>> BEGIN DATASET EXTRACT

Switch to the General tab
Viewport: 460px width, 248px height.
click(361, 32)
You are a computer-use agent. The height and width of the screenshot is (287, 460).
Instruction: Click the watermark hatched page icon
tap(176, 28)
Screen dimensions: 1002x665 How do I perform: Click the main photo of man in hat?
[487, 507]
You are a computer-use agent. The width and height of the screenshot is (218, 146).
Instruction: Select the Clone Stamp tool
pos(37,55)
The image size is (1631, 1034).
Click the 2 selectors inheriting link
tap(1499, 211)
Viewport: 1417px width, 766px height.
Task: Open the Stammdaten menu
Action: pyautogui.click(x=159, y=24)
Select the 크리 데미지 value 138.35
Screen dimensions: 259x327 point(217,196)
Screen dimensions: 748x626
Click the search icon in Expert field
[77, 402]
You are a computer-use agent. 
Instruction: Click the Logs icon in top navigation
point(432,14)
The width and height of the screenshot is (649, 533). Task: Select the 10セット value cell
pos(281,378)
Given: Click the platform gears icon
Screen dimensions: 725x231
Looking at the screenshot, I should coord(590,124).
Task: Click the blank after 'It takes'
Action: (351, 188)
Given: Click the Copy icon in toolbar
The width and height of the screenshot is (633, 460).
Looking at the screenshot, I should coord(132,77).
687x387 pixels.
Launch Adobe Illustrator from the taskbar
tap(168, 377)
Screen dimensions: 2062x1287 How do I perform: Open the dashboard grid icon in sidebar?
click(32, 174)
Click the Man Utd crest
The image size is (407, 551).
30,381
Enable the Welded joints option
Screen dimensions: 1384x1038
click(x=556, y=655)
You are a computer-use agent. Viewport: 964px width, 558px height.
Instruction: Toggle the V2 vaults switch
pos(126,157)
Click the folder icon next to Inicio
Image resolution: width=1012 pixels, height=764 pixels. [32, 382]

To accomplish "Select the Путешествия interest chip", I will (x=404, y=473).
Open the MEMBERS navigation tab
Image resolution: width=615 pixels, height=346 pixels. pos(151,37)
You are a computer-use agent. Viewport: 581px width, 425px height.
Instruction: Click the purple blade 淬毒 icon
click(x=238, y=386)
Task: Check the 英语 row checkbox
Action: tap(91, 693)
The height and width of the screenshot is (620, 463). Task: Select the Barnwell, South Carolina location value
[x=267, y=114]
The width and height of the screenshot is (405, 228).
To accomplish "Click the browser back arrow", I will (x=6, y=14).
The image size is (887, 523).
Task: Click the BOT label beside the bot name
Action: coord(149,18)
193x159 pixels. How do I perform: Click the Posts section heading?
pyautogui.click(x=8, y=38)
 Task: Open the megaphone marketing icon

>> END DATASET EXTRACT

**DIRECTIONS FOR THIS TASK:**
State how many lines in the entries above contain the string "value", giving only the number.

**ANSWER TO THE TASK:**
3